## Задание 1
Кратко перескажите абзац фрагмента, начинающийся словами «Еще одно сравнение», сохранив его основные сведения.
## Задание 2
Верните из фрагмента дословно весь текст начиная со слов «И сдается мне, что» и вплоть до слов «куца глаза глядят.».
## Задание 3
Что сжимала правая рука рыжеусого человека в сцене из «Деревни», которая приведена во фрагменте?

## Исходный фрагмент
А г. Родионов, внушительный и величественный, в светлых пуговицах, у стола с самоваром "неторопливо" прихлебывает чай из стакана и "спокойно" говорит:
-- И что вы, Иван Алексеевич, право, так себя расстраиваете? Решительно вам незачем спешить в город. Напрасно изволите беспокоиться, никакой нет опасности. Будьте благонадежны. Вот повешу я три тысячи человек...
И сдается мне, что из всех страшных призраков, окруживших испуганное воображение г. Бунина, самым страшным покажется ему в эту минуту услужливый и успокоительный г. Родионов, и от него-то именно наипаче припустится г. Бунин, чураясь и отмахиваясь, бежать -- куца глаза глядят.
Еще одно сравнение. В каждом произведении любого писателя находится несколько строк, из которых вдруг с необыкновенною яркостью и выразительностью выглянет собственное лицо автора, так что строки эти, подчеркнутые страстною искренностью явления, станут для вас символическим ключом и к произведению, и к автору... В "Деревне" г. Бунина ключ этот дает следующая сцена:
"Внизу, у моста -- кучка мужиков. А навстречу, на крутой размытой дороге, бьется в грязи, вытягивается вверх тройка худых рабочих лошадей, запряженных в тарантас. Оборванный, но красивый батрак -- стройный, бледный, с красноватой бородкой, с карими умными глазами -- стоял возле тройки, дергал вожжи и, надсаживаясь, кричал: "Н-но! Н-но!" А мужики с гоготом и свистом подхватывали: "Тпру! Тпру", и при каждом их слове отчаянно простирала вперед руки сидевшая в тарантасе молодая женщина в трауре, с крупными слезами на длинных ресницах, с искаженным от ужаса и болезненным лицом. Ужас, напряжение были и в бирюзовых глазах толстого рыжеусого человека, сидевшего с ней рядом. Обручальное кольцо блестело на его правой руке, сжимавшей револьвер; левой он все махал, и, верно, ему было очень жарко в верблюжьей поддевке и дворянском картузе, съехавшем на затылок. А со скамеечки против сиденья с кротким любопытством озирались дети -- мальчик и девочка, бледные от холода и усталости, закутанные в шали".
Тут, как и в вокализах тенора-барчука, конечно, нет обстоятельств г. Бунина, нет его наружности (сколько могу судить по портретам), нет его тона и манер, но есть его психология и налицо генезис его угрюмой "деревни".

## Предоставленные данные
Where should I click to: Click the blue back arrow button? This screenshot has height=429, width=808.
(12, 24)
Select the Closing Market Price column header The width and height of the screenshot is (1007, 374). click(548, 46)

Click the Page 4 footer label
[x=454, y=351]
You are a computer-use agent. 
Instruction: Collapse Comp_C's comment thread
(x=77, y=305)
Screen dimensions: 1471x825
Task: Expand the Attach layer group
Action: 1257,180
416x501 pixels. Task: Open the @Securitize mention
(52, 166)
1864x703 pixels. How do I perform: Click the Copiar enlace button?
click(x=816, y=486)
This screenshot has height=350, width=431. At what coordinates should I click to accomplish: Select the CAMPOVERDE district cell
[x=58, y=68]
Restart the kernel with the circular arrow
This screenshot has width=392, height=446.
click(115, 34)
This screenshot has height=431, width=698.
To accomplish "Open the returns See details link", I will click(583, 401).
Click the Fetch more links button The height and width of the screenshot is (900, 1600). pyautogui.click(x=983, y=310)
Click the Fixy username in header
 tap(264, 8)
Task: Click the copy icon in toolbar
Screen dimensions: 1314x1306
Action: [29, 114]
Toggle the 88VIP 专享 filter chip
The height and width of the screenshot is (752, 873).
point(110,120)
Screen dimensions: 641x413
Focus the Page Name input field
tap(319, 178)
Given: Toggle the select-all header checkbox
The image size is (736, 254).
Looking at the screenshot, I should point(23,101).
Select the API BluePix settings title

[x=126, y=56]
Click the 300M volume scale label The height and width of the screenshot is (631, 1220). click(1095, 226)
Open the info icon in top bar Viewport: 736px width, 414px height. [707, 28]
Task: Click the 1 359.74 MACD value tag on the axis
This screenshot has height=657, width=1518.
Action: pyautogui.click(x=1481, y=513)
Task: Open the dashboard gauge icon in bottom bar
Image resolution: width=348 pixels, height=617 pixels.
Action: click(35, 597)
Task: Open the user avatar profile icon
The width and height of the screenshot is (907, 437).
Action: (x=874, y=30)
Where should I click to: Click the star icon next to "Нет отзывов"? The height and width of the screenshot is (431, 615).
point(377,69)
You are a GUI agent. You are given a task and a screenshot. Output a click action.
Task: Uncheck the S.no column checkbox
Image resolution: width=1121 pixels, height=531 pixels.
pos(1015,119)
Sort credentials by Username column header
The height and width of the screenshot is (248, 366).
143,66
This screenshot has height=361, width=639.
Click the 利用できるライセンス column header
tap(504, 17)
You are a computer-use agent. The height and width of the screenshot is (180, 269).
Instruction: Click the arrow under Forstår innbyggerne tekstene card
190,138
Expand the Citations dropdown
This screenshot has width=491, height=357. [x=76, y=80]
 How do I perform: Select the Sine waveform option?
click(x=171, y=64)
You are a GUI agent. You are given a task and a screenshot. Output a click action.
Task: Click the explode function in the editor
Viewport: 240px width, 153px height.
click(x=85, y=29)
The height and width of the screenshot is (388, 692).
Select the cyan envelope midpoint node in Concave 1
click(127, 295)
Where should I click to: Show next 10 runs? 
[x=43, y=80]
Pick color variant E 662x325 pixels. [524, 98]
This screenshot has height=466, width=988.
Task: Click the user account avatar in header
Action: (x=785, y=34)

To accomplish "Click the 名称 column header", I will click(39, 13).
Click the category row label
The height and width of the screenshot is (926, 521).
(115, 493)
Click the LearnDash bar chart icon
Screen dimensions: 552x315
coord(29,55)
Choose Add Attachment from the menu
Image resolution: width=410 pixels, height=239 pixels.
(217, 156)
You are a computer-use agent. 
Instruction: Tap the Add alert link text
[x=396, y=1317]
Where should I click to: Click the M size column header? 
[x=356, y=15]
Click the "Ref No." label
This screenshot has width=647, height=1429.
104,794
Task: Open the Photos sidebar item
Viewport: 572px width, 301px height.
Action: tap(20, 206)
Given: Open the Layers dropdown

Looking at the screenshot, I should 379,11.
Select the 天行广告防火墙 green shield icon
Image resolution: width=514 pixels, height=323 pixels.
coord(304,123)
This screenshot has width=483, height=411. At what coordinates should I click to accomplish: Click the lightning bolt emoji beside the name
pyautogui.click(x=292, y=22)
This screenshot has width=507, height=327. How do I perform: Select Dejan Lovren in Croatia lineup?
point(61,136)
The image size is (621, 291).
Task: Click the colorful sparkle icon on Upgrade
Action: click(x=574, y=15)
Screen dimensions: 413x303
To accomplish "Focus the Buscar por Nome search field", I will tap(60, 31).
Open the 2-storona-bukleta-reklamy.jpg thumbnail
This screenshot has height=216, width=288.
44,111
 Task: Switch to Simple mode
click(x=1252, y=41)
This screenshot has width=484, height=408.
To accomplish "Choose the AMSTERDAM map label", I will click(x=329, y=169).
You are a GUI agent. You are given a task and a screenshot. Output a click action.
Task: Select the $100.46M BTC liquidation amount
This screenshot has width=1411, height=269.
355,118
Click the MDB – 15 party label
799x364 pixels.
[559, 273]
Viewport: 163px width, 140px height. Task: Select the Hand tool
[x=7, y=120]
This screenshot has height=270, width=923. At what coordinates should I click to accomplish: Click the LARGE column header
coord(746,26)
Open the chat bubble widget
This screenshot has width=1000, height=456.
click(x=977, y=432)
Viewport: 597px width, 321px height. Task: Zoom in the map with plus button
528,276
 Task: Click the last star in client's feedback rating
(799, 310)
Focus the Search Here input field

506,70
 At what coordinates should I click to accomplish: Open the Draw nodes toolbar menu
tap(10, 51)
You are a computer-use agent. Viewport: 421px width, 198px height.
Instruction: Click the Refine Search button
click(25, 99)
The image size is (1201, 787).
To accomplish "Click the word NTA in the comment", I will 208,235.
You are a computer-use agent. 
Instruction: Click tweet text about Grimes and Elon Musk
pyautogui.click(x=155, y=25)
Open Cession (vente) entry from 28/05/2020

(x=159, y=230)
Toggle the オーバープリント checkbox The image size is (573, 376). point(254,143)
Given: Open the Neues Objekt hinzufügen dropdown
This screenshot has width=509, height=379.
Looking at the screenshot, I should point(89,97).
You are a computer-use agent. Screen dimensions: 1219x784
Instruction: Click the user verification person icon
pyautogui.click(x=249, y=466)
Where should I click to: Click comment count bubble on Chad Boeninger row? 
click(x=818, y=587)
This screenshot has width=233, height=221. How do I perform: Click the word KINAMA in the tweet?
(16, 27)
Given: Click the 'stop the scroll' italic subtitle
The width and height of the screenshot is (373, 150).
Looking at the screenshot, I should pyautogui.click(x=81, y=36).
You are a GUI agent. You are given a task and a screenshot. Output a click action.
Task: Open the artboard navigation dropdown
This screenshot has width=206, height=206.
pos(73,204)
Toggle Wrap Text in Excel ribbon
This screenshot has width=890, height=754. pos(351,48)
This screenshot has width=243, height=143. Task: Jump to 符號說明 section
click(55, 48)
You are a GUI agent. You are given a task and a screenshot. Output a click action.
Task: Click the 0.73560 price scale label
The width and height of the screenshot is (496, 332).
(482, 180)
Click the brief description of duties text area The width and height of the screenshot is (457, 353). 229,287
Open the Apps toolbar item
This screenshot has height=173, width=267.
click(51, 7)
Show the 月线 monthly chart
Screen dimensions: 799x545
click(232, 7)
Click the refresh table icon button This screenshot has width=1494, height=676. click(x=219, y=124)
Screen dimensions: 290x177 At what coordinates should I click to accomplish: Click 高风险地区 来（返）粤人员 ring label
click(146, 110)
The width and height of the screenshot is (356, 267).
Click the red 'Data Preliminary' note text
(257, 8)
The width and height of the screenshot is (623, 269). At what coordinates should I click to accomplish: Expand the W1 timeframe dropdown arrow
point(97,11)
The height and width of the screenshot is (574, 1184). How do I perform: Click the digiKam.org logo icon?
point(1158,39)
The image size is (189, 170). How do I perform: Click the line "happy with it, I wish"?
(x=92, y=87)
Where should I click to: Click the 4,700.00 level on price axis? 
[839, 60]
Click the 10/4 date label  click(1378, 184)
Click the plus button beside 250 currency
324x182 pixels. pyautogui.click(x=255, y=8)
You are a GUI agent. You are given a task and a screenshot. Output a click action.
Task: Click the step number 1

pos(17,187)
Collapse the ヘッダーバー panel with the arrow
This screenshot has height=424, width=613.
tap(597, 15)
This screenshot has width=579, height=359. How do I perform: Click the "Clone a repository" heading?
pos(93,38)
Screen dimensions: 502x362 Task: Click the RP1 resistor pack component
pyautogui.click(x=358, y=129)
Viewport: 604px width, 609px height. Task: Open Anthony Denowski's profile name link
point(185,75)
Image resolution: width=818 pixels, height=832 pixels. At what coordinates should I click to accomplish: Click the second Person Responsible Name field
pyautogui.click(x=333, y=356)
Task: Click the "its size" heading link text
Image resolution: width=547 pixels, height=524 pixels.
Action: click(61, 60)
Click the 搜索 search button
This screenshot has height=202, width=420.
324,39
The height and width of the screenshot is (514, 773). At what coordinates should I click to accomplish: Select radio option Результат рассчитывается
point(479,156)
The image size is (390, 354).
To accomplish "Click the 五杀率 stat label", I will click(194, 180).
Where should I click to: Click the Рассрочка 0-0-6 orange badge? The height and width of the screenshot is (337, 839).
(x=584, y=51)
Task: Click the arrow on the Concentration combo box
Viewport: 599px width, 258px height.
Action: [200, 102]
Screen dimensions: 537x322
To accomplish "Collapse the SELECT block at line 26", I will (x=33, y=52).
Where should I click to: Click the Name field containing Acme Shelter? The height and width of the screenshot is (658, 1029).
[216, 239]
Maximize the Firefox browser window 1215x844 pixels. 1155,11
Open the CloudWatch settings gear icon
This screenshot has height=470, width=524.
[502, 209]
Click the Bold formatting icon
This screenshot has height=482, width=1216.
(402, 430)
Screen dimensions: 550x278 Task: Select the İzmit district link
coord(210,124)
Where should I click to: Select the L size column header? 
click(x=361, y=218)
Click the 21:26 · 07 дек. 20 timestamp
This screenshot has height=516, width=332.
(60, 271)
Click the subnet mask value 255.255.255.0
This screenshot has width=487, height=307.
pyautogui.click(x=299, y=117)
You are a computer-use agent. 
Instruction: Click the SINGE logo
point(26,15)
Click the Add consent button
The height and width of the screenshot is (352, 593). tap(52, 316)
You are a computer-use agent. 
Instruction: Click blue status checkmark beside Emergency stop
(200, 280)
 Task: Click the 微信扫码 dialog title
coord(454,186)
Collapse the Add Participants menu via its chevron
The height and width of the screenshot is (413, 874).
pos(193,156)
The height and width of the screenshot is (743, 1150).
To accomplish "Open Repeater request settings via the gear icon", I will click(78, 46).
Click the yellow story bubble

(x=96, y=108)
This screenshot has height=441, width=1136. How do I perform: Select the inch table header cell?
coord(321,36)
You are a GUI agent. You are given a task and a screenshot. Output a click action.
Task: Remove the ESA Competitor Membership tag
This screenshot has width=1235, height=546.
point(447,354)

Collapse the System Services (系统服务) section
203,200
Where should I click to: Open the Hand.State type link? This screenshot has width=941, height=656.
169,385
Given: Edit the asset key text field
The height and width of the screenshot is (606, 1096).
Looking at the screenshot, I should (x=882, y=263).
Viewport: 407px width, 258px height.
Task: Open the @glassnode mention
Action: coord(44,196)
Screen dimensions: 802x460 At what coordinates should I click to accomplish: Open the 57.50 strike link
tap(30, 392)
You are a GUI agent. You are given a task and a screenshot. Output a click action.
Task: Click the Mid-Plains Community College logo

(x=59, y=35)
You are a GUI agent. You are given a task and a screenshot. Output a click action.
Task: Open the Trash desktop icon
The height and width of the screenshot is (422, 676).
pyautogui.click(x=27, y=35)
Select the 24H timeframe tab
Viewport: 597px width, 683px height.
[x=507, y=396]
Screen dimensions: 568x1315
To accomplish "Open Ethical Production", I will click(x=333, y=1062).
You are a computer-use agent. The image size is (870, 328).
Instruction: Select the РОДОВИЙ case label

## Поле ответа 1
В любом произведении каждого писателя есть несколько строк, где с особой яркостью проступает лицо самого автора. Такие строки становятся символическим ключом и к произведению, и к автору. В «Деревне» г. Бунина этот ключ дает приводимая далее сцена.

## Поле ответа 2
И сдается мне, что из всех страшных призраков, окруживших испуганное воображение г. Бунина, самым страшным покажется ему в эту минуту услужливый и успокоительный г. Родионов, и от него-то именно наипаче припустится г. Бунин, чураясь и отмахиваясь, бежать -- куца глаза глядят.

## Поле ответа 3
Револьвер.